偽装夫婦~御曹司のかりそめ妻への独占欲が止まらない~
やっぱり彼は大人だ。きっとわたしの緊張を和らげるために用意してくれていたに違いない。
さっき『舞い上がりすぎ』なんて言っていたけれど、そんなことは微塵も感じられない。
彼はわたしの手を引いてソファに座らせると、距離を開けずに隣に座った。ソファがたわみ、体が触れる。
「新潟から取り寄せているお酒だ。どうぞ」
尊さんが徳利を持ったので、わたしは慌てて杯を差し出した。流れるように透明な液体が注がれ、杯の中で波紋が浮かんだ。

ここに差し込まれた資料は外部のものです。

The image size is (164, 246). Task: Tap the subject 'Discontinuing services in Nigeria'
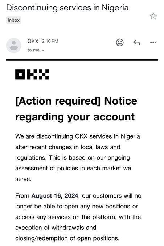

彼はさっと自分の杯にも、お酒を注ぎ手に取り少し掲げるようにした。
「では、初めての旅行に」
「乾杯」
笑顔の尊さんにつられて、わたしも頬を緩めた。
一口飲むと、口の中で冷酒のキリリとした味わいが広がる。
「すっきりしていて、とても飲みやすいです」
「よかった。ここに来たらいつも頼む僕の好きなお酒なんだ。那夕子が気に入ってくれたなら、ますます好きになりそうだ。個人的に取り寄せようかな」
「ぶっ……ごほっ、ごほっ」
い、いきなりなにを言い出すの!?
時々……いや、結構な頻度でこういう発言をして、わたしの反応を見て面白がるのはほどほどにしてほしい。
「大丈夫? ゆっくり飲まないと」
「はい、すみません」
おしぼりで濡れた手を、尊さんが丁寧に拭いてくれた。